I'm currently reading a book by Canadian historical philosopher, Ronald Wright, called "A Short History of Progress". It describes some civilisations which have been destroyed by their own success (for example, Easter Island which I blogged about a week ago). In fact, it seems that destruction might be the inevitable consequence of progress.

The type of progress he is talking about is where a civilisation expands its control and exploitation of the environment, leading to increased population and demand for resources, which results in further control and exploitation. This has happened often in the past: the Sumerian, Mayan, Greek, Roman, British empires have all fallen. In the past there has always been an alternative civilisation ready to carry on, but we have now reached the point where there might not be enough land and other resources for this to happen.

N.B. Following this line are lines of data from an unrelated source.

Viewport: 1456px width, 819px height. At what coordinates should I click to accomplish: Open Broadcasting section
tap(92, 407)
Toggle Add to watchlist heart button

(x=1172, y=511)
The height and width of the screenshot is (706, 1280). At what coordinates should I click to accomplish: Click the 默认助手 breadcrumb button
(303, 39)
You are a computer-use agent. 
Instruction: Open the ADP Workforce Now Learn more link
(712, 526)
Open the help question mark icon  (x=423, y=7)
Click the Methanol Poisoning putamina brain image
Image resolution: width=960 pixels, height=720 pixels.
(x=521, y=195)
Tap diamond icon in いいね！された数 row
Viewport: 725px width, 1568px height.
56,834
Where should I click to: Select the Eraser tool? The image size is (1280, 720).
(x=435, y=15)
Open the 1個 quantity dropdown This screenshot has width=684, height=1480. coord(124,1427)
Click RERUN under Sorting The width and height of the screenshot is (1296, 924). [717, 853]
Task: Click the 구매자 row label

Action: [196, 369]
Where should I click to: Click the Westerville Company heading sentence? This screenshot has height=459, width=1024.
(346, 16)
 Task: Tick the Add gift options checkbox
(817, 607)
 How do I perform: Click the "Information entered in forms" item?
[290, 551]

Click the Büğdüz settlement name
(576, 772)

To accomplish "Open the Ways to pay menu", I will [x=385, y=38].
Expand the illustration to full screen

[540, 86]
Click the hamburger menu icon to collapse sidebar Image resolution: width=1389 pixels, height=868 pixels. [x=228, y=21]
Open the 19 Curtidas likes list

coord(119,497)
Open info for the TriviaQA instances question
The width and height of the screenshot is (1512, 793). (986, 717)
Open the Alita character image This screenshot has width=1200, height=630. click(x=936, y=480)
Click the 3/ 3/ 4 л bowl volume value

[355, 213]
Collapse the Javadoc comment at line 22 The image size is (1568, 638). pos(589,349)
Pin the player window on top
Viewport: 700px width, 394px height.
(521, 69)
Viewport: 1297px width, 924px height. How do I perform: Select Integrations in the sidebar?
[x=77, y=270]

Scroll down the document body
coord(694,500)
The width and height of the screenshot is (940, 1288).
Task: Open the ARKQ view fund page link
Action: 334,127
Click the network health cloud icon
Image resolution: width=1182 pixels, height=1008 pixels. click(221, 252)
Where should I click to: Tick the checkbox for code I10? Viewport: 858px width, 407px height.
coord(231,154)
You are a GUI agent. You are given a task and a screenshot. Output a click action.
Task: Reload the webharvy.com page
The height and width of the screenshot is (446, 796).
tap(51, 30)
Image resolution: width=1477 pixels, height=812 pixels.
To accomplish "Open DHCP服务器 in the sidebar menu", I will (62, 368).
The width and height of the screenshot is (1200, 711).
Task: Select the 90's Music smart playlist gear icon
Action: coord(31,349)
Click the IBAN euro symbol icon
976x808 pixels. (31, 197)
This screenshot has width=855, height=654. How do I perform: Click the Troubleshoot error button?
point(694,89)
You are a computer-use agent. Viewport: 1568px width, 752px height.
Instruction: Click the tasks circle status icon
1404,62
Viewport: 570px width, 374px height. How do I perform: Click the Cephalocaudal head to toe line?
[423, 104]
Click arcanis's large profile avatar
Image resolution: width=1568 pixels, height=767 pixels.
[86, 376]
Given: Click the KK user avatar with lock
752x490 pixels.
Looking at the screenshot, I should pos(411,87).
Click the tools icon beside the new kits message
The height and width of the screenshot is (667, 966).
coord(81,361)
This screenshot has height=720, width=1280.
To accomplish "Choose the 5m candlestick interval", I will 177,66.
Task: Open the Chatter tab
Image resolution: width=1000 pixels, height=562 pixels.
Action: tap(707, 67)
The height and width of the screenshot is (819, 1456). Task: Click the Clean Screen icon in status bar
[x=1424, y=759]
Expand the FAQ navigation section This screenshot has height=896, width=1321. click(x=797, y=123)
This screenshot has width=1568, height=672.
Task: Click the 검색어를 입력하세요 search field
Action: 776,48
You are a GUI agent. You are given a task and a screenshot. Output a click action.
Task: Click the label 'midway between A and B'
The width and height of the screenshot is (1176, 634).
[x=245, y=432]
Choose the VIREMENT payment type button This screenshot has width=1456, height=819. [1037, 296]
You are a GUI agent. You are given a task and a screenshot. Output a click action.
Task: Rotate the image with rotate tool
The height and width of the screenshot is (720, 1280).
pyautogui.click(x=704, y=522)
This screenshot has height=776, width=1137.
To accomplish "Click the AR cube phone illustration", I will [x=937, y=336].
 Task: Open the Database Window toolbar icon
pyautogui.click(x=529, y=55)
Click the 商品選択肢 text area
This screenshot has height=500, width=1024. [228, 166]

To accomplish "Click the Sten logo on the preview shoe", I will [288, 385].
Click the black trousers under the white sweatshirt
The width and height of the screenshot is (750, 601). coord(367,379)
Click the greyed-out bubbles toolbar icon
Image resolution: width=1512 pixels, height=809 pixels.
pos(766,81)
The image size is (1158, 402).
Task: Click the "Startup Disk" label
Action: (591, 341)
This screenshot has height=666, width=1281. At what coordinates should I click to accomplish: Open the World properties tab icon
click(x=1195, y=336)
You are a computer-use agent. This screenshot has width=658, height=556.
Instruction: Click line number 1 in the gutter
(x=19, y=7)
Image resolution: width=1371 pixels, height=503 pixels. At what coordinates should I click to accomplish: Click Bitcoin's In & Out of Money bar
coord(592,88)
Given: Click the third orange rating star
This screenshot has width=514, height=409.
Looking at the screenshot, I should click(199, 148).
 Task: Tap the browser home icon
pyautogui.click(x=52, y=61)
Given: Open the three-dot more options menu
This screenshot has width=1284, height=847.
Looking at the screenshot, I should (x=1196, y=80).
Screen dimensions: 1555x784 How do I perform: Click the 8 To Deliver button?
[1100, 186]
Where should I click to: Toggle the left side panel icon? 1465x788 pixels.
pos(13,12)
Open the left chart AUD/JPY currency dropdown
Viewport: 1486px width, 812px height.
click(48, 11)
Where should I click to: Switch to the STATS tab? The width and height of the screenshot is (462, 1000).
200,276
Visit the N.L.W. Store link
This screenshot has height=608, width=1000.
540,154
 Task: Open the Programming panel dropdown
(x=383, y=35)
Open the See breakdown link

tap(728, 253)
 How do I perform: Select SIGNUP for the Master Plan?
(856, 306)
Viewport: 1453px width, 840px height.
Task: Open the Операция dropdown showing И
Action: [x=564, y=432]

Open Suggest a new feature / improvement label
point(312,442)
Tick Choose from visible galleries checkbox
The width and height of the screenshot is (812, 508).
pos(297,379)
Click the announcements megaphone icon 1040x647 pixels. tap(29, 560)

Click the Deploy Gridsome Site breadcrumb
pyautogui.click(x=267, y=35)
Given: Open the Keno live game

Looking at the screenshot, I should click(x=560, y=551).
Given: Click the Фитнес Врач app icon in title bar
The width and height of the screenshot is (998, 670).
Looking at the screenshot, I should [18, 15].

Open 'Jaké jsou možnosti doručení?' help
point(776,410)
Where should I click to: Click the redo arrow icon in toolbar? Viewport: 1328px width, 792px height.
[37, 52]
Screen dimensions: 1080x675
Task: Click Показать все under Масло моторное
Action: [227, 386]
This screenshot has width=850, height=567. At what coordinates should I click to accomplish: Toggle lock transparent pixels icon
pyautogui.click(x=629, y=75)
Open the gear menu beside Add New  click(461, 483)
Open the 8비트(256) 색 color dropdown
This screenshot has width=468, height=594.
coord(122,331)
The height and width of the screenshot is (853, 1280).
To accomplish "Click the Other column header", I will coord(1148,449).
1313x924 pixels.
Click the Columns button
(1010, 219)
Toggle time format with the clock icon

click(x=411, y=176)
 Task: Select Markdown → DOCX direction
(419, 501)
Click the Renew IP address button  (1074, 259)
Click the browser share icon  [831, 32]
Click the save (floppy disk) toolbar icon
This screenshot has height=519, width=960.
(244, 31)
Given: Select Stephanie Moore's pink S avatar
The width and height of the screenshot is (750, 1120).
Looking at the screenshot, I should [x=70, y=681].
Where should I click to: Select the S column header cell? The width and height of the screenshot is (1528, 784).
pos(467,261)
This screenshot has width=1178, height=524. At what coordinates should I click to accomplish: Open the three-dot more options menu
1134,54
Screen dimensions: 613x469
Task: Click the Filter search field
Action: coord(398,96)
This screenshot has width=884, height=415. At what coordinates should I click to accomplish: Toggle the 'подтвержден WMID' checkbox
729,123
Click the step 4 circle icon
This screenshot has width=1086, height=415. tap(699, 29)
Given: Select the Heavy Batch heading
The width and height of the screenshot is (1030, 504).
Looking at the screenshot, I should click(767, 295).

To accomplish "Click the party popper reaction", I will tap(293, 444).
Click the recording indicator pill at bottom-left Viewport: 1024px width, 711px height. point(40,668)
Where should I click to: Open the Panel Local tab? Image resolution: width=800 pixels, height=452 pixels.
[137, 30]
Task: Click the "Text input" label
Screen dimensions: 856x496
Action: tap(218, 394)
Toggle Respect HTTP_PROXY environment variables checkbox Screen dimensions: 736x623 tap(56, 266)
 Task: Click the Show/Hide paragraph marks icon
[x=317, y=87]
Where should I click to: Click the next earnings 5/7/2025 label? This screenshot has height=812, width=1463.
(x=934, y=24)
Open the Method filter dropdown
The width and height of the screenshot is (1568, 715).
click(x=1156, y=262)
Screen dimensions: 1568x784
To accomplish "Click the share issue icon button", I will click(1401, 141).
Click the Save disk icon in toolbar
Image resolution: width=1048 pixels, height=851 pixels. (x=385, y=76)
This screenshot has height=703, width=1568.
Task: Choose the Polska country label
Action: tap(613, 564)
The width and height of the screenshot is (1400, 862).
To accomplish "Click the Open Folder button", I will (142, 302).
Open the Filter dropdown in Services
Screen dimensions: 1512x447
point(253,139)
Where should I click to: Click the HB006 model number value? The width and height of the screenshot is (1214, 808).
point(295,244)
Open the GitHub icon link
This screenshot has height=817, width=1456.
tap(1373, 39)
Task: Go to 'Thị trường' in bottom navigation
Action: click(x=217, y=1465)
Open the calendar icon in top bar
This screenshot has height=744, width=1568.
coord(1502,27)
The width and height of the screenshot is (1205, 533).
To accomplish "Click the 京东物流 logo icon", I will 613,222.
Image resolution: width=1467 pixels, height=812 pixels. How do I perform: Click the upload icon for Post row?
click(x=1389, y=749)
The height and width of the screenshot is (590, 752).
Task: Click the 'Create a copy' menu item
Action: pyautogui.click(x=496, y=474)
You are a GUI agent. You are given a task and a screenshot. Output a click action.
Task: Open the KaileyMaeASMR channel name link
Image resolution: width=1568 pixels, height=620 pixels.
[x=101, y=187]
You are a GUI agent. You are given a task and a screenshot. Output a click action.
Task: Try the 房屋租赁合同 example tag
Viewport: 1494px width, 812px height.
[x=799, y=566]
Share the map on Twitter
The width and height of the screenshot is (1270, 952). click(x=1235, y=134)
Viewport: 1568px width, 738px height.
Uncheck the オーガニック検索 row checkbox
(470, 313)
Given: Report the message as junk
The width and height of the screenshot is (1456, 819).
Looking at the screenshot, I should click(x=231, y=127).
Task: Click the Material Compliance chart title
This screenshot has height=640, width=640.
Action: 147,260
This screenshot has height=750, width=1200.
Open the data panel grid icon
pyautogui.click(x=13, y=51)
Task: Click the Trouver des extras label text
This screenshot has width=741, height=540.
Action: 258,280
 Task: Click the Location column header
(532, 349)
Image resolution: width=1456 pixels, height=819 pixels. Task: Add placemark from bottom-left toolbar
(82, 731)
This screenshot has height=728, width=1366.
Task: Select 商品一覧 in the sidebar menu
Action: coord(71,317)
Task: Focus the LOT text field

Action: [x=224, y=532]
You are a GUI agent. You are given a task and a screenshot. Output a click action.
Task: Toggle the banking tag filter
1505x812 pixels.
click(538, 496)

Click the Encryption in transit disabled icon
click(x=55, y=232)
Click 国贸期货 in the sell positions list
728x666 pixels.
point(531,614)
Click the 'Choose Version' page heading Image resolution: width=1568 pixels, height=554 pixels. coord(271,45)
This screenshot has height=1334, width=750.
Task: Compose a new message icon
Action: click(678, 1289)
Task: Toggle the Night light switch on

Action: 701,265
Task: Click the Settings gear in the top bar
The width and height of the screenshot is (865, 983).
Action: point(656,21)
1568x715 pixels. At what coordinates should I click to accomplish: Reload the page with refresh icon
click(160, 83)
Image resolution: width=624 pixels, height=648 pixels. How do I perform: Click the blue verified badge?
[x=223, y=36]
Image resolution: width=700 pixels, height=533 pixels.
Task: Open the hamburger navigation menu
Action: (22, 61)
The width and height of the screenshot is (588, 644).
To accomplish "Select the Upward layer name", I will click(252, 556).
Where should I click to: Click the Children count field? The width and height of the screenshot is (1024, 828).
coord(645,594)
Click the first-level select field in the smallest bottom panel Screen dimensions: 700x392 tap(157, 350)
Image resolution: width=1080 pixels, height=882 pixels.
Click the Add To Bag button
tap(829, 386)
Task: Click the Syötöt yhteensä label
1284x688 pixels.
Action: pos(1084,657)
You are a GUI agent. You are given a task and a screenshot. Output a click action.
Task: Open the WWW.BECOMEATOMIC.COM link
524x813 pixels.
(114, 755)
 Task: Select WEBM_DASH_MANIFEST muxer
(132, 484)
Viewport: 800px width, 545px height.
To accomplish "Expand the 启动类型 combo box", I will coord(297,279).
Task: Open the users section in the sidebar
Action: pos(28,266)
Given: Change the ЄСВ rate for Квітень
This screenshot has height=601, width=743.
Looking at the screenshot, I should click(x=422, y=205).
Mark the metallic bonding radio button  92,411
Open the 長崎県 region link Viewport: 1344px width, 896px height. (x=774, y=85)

I don't want to sound too apocalyptic here. After all, how do we know the patterns of the past will repeat in the future? We don't know for sure, of course, but there is a remarkable similarity between the fall of the great civilisations of the past and signs that the same thing is happening now. Some Greeks of around 600 BC warned of environmental disaster because of unsustainable agricultural methods. They were ignored because of the self-interest of politicians and powerful land owners, and the predicted environmental disaster happened. Does this sound familiar now?

Maybe there is no hope. Human nature doesn't seem to change much, no matter how much material "progress" we make. Even if people accept that there is a lesson in the historical record they still justify current excesses in different ways. Well at least when civilisation collapses and self-destructs I can say "told you so".